Except that he had no need to look at her anymore. Unconscious pride—it was in the set of her mouth, the lift of her head. Unstated confidence—it was in the way she moved.
Adrienne Brenner was living proof that somewhere beyond the limits of his existence was another world. Another universe. He felt the empty ache of longing, followed by a searing impatience that blurred his vision. His whole adult life had been a testament to patience. He had taught himself to suppress his anger. To scoff at his bitterness. To go slowly. To bide his time. It was this that had brought him to the edge of freedom. That had kept him alive.

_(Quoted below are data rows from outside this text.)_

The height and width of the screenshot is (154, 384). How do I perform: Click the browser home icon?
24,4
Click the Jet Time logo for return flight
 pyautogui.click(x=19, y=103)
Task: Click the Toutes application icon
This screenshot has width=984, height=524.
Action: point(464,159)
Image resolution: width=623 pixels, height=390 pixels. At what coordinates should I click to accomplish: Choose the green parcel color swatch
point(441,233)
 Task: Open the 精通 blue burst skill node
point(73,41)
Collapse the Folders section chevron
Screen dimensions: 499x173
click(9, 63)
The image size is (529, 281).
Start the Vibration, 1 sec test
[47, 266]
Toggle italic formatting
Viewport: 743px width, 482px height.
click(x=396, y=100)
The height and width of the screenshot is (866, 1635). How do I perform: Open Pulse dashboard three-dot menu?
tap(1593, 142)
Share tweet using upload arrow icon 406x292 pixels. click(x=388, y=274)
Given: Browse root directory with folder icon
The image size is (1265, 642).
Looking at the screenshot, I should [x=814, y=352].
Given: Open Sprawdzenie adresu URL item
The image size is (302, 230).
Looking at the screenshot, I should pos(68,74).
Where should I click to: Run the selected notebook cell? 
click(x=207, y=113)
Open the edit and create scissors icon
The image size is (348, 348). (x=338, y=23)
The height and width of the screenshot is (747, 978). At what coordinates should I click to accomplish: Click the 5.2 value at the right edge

Don’t abandon your oldest ally, your best weapon! Don’t fall victim to the sights and sounds of East Germany. Of the Soviet Union. Keep it intact—your vision of those poor pathetic creatures lined up for their vegetables. Of the patience stamped on their faces.
But even as he listened to his mind, he knew that his emotions were in revolt. After two decades of waiting in line for his freedom, his patience had burned itself out.